Polio: We've Started, So We'll Finish

We are within spitting distance of wiping polio off the face of the planet for all time. This is the last stage of one of the grand medical crusades of the 20th Century, which in 1988 was given focus, credibility and an apparently workable schedule by the World Health Organisation and its partners.
AP

We are within spitting distance of wiping polio off the face of the planet for all time. This is the last stage of one of the grand medical crusades of the 20th Century, which in 1988 was given focus, credibility and an apparently workable schedule by the World Health Organisation and its partners. Back then, the WHO was flushed by its success in having eradicated the much greater scourge of smallpox, a feat accomplished in just 11 years. Polio had already been pushed out of two-thirds of the world's countries by vaccination; polio seemed an easier target and a deadline of the year 2000 entirely reasonable.
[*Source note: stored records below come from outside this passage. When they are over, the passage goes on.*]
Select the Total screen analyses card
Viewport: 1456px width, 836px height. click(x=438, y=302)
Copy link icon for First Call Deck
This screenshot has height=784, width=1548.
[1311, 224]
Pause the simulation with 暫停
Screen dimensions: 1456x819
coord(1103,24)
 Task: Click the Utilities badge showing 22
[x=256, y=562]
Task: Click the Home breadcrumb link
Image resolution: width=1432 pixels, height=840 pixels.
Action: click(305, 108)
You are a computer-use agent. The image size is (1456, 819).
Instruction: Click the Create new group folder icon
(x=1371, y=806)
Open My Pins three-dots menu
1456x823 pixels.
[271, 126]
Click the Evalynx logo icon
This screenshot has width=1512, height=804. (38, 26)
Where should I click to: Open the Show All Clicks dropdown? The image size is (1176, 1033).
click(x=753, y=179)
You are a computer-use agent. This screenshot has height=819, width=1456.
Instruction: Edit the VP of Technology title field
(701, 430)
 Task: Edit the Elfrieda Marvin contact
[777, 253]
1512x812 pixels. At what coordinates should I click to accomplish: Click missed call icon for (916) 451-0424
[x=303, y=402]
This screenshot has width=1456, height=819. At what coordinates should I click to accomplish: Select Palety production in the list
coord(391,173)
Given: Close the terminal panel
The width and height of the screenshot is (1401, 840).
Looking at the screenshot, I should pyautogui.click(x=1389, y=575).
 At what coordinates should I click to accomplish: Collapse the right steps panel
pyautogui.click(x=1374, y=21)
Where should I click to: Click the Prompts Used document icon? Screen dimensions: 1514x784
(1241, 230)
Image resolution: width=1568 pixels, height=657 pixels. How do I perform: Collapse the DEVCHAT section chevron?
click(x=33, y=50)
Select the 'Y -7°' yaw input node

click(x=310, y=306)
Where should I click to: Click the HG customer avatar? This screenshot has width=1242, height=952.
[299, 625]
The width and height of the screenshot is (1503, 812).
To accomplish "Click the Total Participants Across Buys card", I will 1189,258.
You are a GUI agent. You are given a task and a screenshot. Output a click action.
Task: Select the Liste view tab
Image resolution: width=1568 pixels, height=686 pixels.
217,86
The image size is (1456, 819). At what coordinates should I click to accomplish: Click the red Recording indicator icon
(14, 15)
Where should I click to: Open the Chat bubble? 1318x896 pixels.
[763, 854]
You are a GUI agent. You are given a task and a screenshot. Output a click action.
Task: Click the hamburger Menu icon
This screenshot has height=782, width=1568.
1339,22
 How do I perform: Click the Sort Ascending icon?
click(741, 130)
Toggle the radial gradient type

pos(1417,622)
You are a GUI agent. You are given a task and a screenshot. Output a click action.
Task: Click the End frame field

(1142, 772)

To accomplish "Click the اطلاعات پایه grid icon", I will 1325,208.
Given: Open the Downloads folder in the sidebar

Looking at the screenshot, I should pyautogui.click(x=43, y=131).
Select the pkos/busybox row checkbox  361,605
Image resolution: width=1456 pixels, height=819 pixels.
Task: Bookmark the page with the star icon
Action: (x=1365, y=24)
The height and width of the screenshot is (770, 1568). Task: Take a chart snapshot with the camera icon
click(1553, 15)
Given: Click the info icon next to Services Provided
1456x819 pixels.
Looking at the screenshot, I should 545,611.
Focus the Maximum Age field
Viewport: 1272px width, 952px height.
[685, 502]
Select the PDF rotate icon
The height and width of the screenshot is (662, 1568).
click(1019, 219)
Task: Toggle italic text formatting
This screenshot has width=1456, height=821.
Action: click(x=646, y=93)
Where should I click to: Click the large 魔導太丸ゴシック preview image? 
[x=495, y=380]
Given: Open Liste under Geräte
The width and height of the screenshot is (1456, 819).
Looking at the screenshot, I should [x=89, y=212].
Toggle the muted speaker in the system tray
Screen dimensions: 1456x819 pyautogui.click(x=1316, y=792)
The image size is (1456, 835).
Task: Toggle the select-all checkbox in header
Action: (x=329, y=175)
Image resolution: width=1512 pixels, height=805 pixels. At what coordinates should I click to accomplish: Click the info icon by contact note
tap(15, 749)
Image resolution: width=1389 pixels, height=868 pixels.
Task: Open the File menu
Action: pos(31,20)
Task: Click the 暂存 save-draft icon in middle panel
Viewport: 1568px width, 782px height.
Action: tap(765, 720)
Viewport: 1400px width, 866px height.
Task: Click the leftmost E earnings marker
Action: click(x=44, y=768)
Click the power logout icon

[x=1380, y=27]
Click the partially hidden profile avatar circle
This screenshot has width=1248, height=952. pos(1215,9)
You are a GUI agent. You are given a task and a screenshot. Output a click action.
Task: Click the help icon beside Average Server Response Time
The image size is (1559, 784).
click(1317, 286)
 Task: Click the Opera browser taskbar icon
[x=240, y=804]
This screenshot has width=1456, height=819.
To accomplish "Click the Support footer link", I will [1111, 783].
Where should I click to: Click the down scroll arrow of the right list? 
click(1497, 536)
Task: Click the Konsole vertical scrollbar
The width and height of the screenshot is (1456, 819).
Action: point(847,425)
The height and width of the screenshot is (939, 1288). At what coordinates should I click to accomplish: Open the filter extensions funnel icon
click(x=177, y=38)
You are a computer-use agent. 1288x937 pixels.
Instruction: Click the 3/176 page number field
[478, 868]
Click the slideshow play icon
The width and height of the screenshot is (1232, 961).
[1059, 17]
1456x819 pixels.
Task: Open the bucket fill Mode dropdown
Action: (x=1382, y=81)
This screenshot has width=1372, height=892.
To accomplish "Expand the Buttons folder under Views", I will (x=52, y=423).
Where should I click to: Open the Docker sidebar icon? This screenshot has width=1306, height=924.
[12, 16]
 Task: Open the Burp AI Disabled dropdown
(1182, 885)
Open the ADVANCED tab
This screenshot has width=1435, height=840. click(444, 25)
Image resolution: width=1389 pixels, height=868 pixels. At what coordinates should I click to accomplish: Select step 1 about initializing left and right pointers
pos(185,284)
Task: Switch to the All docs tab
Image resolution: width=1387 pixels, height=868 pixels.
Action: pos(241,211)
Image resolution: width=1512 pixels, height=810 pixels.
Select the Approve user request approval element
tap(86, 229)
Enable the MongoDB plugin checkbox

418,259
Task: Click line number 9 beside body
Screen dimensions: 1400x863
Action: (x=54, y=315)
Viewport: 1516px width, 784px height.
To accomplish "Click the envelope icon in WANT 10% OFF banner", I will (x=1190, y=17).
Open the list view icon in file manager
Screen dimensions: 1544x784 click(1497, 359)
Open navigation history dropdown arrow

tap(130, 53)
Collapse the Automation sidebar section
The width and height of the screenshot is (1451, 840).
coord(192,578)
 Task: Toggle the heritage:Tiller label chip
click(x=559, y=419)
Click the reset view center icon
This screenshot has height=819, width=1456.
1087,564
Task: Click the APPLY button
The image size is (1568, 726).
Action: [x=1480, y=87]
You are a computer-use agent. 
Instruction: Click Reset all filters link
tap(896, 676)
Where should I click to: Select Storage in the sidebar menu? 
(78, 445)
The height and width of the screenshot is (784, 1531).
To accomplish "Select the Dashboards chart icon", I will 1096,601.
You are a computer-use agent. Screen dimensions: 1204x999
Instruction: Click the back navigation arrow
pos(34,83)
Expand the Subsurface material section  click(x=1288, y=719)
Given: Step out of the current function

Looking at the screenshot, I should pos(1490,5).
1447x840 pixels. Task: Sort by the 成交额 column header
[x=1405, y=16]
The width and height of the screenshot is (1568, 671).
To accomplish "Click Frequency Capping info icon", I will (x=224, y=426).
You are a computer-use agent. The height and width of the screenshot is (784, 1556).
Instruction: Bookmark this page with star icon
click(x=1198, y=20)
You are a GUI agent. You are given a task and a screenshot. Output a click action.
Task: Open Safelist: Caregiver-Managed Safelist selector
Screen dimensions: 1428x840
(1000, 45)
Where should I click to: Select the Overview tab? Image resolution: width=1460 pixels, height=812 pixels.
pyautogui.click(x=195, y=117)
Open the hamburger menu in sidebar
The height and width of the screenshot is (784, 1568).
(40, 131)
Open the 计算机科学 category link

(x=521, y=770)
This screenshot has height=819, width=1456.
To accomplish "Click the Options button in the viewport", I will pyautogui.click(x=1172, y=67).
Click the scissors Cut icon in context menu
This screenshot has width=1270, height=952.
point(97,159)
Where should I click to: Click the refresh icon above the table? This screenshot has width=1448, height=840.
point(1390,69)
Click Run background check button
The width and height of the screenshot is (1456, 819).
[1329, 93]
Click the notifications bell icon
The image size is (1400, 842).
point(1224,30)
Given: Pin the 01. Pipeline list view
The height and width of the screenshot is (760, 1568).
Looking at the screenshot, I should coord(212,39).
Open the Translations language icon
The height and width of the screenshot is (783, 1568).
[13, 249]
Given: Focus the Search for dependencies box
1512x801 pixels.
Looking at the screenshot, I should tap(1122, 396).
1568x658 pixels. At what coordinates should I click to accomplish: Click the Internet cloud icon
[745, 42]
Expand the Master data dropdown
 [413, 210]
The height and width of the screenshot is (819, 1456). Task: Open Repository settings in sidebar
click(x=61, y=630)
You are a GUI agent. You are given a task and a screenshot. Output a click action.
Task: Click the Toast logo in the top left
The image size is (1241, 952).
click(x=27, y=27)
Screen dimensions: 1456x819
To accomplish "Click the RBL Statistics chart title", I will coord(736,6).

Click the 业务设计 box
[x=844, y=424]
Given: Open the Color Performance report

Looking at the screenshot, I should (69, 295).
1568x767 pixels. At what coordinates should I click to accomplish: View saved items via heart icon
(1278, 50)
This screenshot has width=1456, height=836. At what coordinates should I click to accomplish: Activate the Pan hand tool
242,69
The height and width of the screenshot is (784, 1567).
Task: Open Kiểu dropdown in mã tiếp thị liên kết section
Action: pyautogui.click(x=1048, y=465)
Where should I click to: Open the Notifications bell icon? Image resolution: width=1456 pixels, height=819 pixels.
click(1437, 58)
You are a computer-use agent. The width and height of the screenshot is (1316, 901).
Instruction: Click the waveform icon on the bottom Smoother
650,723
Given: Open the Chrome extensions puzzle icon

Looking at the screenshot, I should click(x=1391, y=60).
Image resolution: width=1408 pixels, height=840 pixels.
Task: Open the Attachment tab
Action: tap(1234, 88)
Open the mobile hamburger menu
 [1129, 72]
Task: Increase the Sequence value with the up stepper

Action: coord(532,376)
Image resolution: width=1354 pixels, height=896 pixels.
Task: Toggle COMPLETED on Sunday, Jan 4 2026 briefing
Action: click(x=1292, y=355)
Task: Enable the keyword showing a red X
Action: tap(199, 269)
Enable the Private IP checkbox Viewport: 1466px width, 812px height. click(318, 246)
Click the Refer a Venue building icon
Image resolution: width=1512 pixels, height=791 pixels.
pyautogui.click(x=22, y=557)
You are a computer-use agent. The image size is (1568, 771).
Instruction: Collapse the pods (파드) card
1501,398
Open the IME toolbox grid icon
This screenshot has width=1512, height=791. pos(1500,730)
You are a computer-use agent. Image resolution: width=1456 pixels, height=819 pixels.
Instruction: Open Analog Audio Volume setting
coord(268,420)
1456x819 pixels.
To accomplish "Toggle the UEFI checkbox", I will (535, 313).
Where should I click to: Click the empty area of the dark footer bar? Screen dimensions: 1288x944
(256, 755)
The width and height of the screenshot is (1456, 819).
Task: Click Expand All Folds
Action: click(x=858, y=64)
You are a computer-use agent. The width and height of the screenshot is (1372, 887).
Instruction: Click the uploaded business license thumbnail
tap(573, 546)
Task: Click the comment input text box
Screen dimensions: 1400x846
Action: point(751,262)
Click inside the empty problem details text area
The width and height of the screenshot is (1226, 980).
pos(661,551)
Now, 25 years and several missed deadlines later, there are just three last-ditch enclaves of endemic polio: Northern Nigeria, Afghanistan and Pakistan. One of the three types of poliovirus has already been beaten into extinction, and 2012 saw only two hundred cases of paralytic polio worldwide - a reduction of over 99.9% compared with the 350,000 cases in 1988. But this is an exercise that cannot be left nearly finished, and a happy ending is by no means guaranteed. Polio vaccination will have to continue until after the last boltholes had been cleared of the virus. Without that safeguard, a huge susceptible population would soon build up around the world; if allowed to smoulder on, the infection could then flare up and ignite the biggest real pandemic ever.

So what is preventing us from going those last few inches? The poliovirus is resilient, the vaccines are not perfect, and the remaining battlegrounds are riven with geographical and logistical barriers. But the major obstacle is something much more intractable: people.

All three polio strongholds are under the control of hard-line Islamists, who are implacably opposed to polio vaccination. Religious and government leaders have proclaimed that the vaccine has been deliberately contaminated by Western anti-Islam forces, and contains toxic hormones and even HIV, designed to sterilise and kill young Muslims. This is blatantly rubbish, as has been demonstrated by an independent (and Muslim-run) laboratory. Moreover, a senior Islamic cleric and scholar has taken pains to point out that there is nothing in the Koran against the concept or practice of polio vaccination (which in fact is mandatory for all pilgrims setting out on the Hajj to Mecca). However, the hard-liners hold sway, thanks to their backing by tame doctors, an intensive campaign of intimidation, and the high-profile murders of officials and volunteers involved in the vaccination initiative. The murders, mostly of women vaccination workers and including a 16-year-old schoolgirl, have done the trick. The parents of several million children in these regions are now keeping them away from vaccination.

These are crimes against humanity. However, the Taliban and their Nigerian counterparts are not alone in being focused on their own agenda and showing cruel disregard for vulnerable people and the bigger picture. The current wave of anti-western anger was triggered by the murder of Osama bin Laden in 2011. Especially inflammatory was the revelation that bin Laden had been located by a covert CIA operation involving a tame Pakistani doctor (genuine) and a vaccination campaign (bogus), which exploited the bond of trust that gives doctors extraordinary privileges of access. A brain the size of a planet is not required to predict how the Taliban would react to this Trojan horse operation, or to see that the polio vaccination campaign, which has 'America' stamped all over it, was an obvious soft target for retribution. There is savage irony here, in that the polio vaccines were the product of funds raised in the USA during the 1930s-1950s by the 'March of Dimes', a massive pyramidal enterprise whose apex lay in the White House with President (and polio survivor) Franklin D Roosevelt.

So where do we go from here? The Global Polio Eradication Initiative cannot be allowed to fail. If it does, the $11billion already tipped into it will make this one of the costliest public-health flops ever. The reputations of those committed to the GPEI, including Bill Gates, Rotary International, WHO and UNICEF, will be diminished. The credibility of the WHO, which desperately needs a big hit to demonstrate its ability to deliver, will be called into doubt. A noble cause which has its roots over 60 years ago will have been derailed on the brink of victory. And a miserably cruel disease, whose legacy still afflicts tens of millions of people around the world today, could come back to hit us harder than ever before.

It is now acknowledged that the long-term solution in those three troubled regions will hinge on bringing former enemies to the table, burying differences and finding a common way forward. A good first step, and potentially an easy hit both symbolically and practically, would be for both sides to work together to restart the polio vaccination campaign. Let's hope that all those around the table will agree.

Gareth Williams is Professor of Medicine at the University of Bristol and author of Paralysed With Fear: The Story of Polio. He is ambassador for British Polio Month 2013 in association with the British Polio Fellowship.